Jamila, a 42-year-old mother of two, lives in the Rangpur District.
Despite a difficult economic situation and increasing pressure from her community to arrange a marriage for her 14-year-old daughter, Jamila prioritized her daughter’s education over marriage.
What her peers didn’t know was that Jamila was actively working to change the societal norms about early marriage in her community. Jamila’s courage stemmed from her own experience of being married at a young age and she was determined to create a different future for her daughter.
Jamila’s determination was tested when a group of boys began harassing her daughter Shumi.
Jamila and her husband spoke to the boys’ parents about their behavior, but the situation remained unchanged, which resulted in Shumi being forced to stay home from school for a few days. This absence only increased the boys’ interest in her daughter.
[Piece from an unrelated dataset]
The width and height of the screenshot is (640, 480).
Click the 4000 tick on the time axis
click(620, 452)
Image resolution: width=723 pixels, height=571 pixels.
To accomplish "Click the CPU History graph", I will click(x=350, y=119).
When she returned to school, the boys continued to harass her and began to follow Shumi wherever she went.
Early marriage is often considered a means of guaranteeing security for adolescent girls, as it is believed that a husband can protect the girl from harm.
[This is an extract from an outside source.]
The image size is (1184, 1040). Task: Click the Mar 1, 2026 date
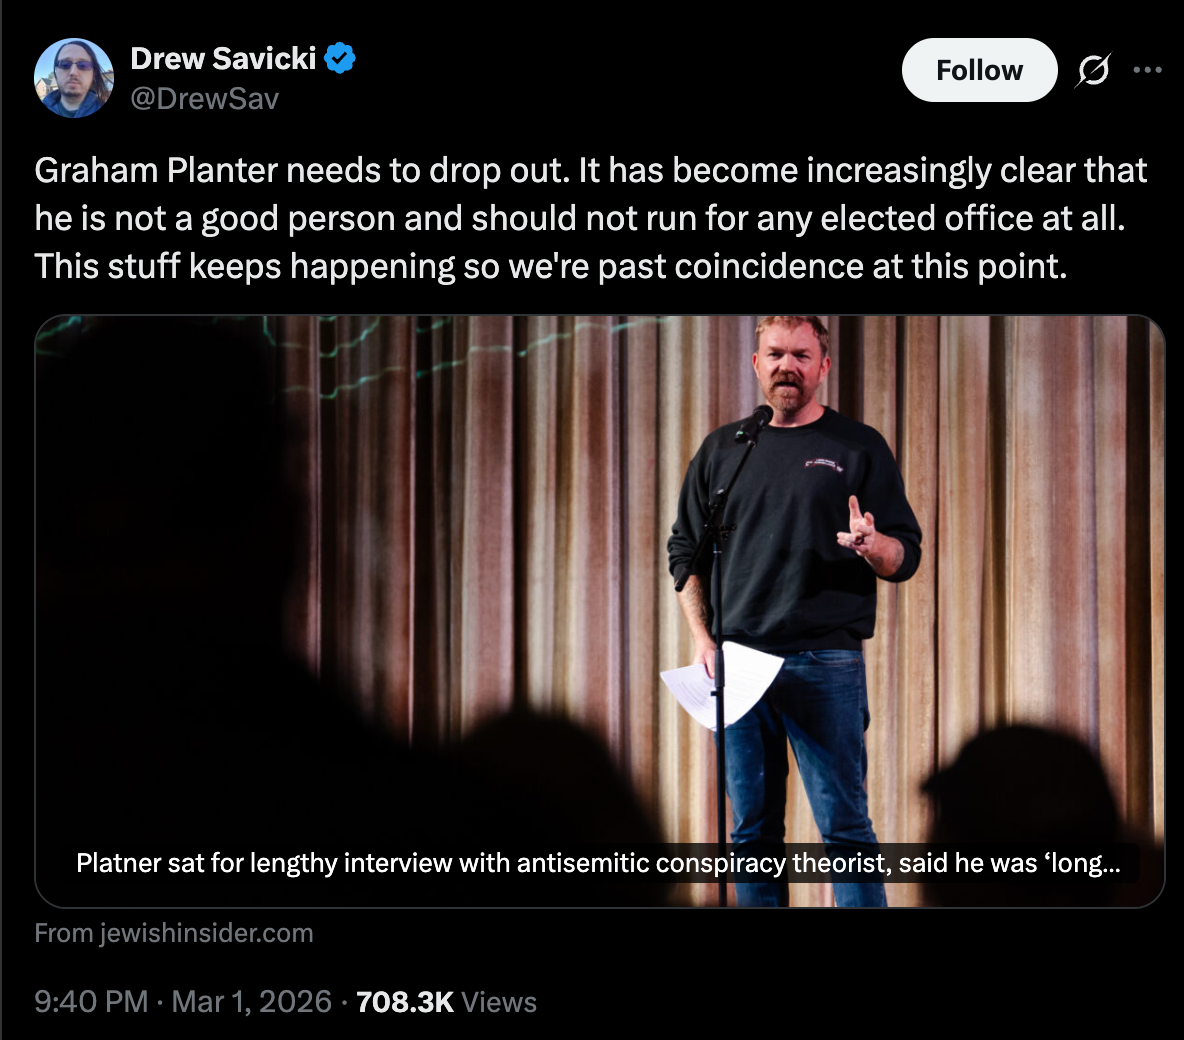tap(251, 1002)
To ensure their daughter’s safety, Jamila and her husband made the difficult decision to remove Shumi from school and began looking for a groom and making the arrangements for their daughter’s marriage.
It was during this time that Jamila’s neighbor asked her to join an informational session being held by the Advancing Adolescent Health (A2H) project.
Jamila’s first meeting was a parent’s orientation session.
“That orientation session was eye-opening for me! I got to know how child marriage can completely destroy my daughter’s life. I learned about the health risks of early marriage and early pregnancy. Even that a girl may die due to pregnancy complications. Suddenly, I felt being a mother, how can I put my daughter at risk when we thought marrying her would give her security?”
After attending the meeting, Jamila decided that she would not allow her daughter to marry early.
“I never want my daughter to go through the same struggle that I faced due to early marriage and early pregnancy. No matter how difficult the situation is, I will never let my daughter marry at this early age. If needed, I am ready to fight with my family and society. Of course, my daughter will continue her studies—even if I have to accompany her on her way to and from school. I will always be on her side for her proper growth. This is my promise as a mother.”
Jamila signed the pledge to stop early marriage and she encouraged her fellow group members to follow her lead. Referring to her own experience Jamila said, “Parents need to know what is best for their children. Ensuring the security of our children is—of course—an issue for parents. But letting our daughter marry early for that? No! Child marriage is never a solution. Rather, it is the destruction of our daughter’s life!”
Like Jamila, thousands of parents in Rangpur have been receiving orientation on the adverse effects of early marriage and pregnancy. The USAID/Bangladesh-funded A2H project has been working to improve the health and well-being of adolescents by changing community attitudes regarding adolescent sexual and reproductive health and helping parents understand their role and rights in protecting their adolescent children.